Monday, March 30, 2009

Ronald Batzcavich

Cold Sore

I have licked my lips so many times that they are slowly abrading. My once blood-luscious lips have been transformed into a coarse pair of kissers, accompanied by a conspicuous cold sore that lingers on the lop left corner of my mouth. Cold sores or Herpes simplex are most commonly considered remediable, this is true. However, if this common viral infection is not remedied or treated with standard hygiene, it becomes highly invasive and converts its symptoms to those identical to herpetic whitlow, a sickening disease where the virus spreads inter-histogically until it takes up an immense portion of ones epithelial tissue; creating distasteful bumps to sprout up allover. If I want to befriend, kill, and eat Felix, I can't have these despicable sores all over my body. This is why I must go into the city today, to get an antidote for this horrid infection.
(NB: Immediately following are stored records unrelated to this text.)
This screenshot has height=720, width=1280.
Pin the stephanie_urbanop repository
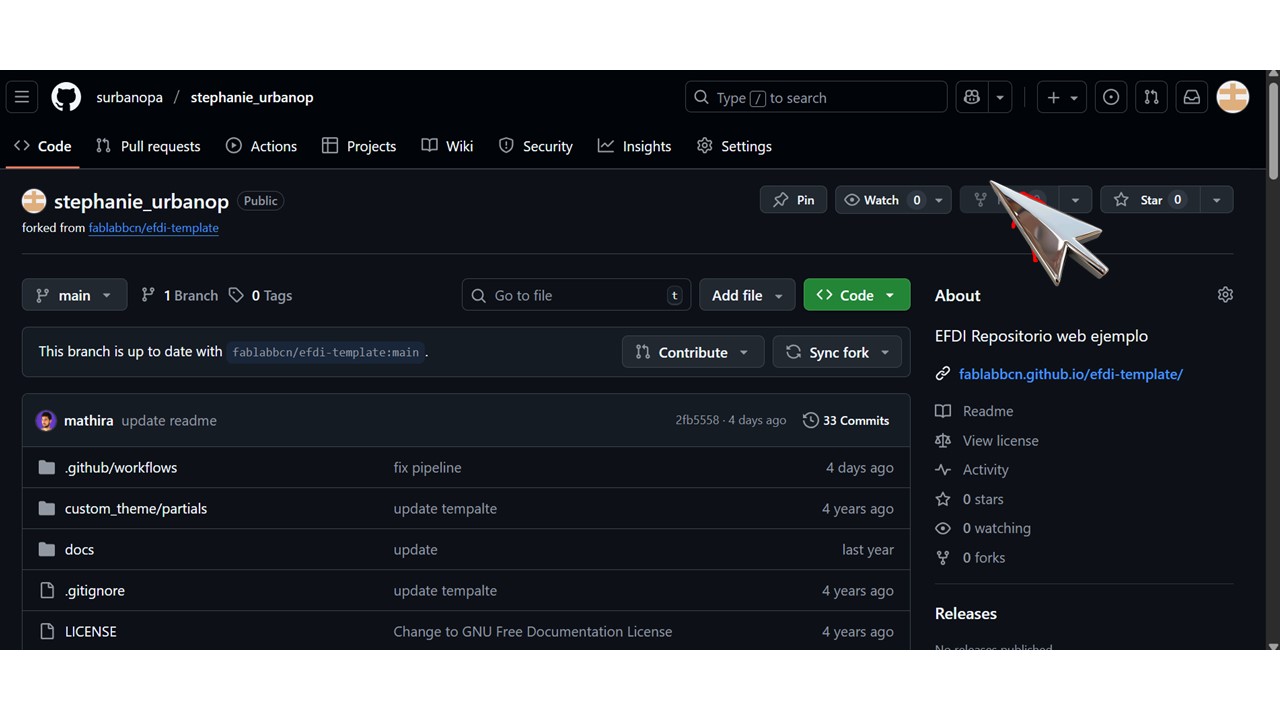point(793,200)
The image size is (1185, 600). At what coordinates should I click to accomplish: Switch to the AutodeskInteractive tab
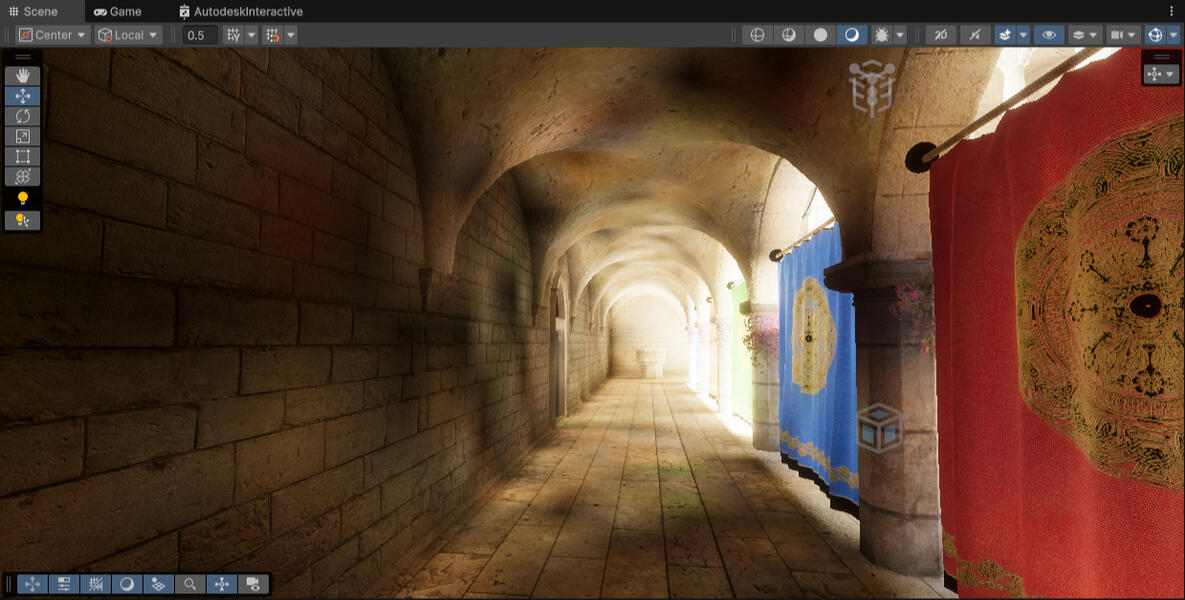(241, 11)
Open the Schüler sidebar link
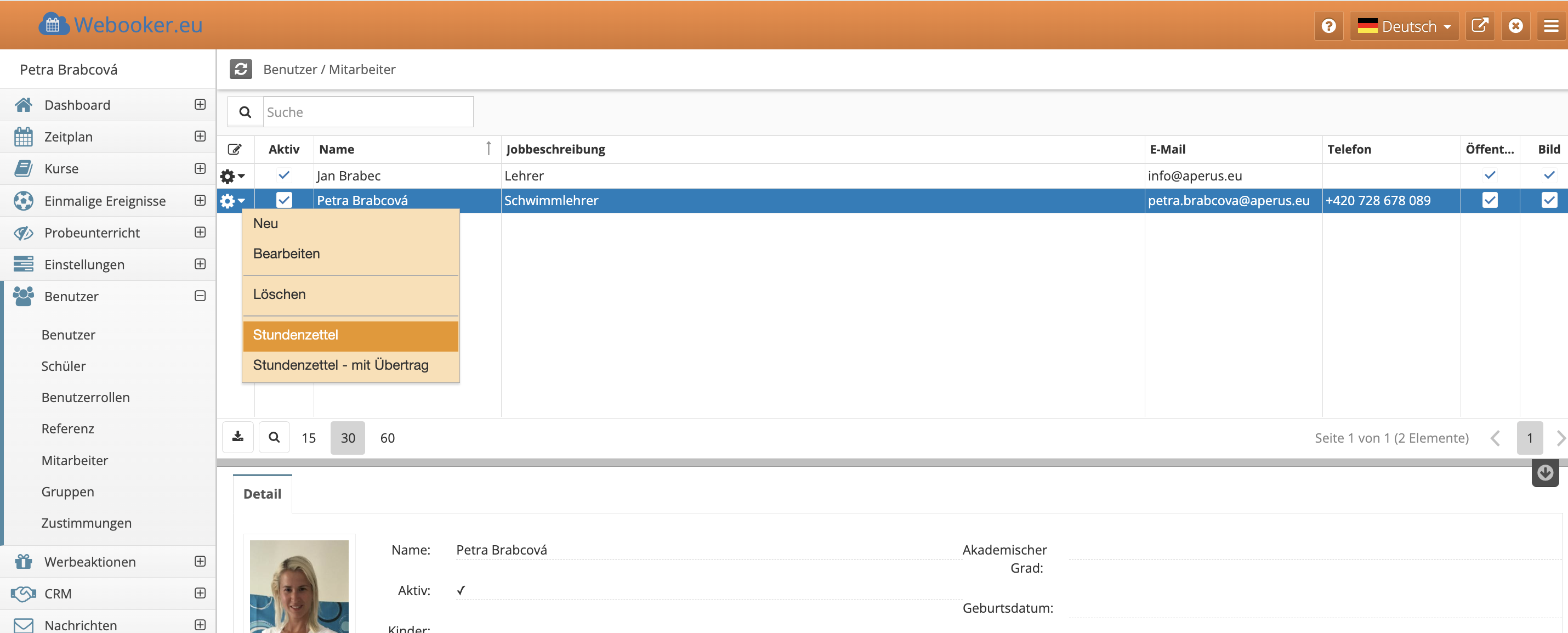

Most people are manipulated by advertisements to buy defunct consumer products that claim to alleviate cold sore symptoms quickly. These advertisement claims are only partly true. They do alleviate cold sore symptoms, but not quickly. The most efficient cure for herpes is eicosapentaenoic acid, a common acid found in pretty much any non-tetrapod chordate. This acid is found in fish oils and significantly reduces superficial tissue inflammation. Fish scrap is free at pretty much any fish market whereas typical cold sore remedies are priced anywhere from $6-$30. For parsimonious and intelligent individuals like myself the free choice is far superior. So I have decided to abandon my home temporarily to visit the local market. The one problem with getting fish scrap in this city is that you have to interact with Donald James, the most miserable and bitchy fish sales man ever to touch foot on this God-forsaken earth. But even he is not as annoying as these bloody sirens which have been going off all day, creating a deafening cacophony even I can't ignore. Well off to the market I go.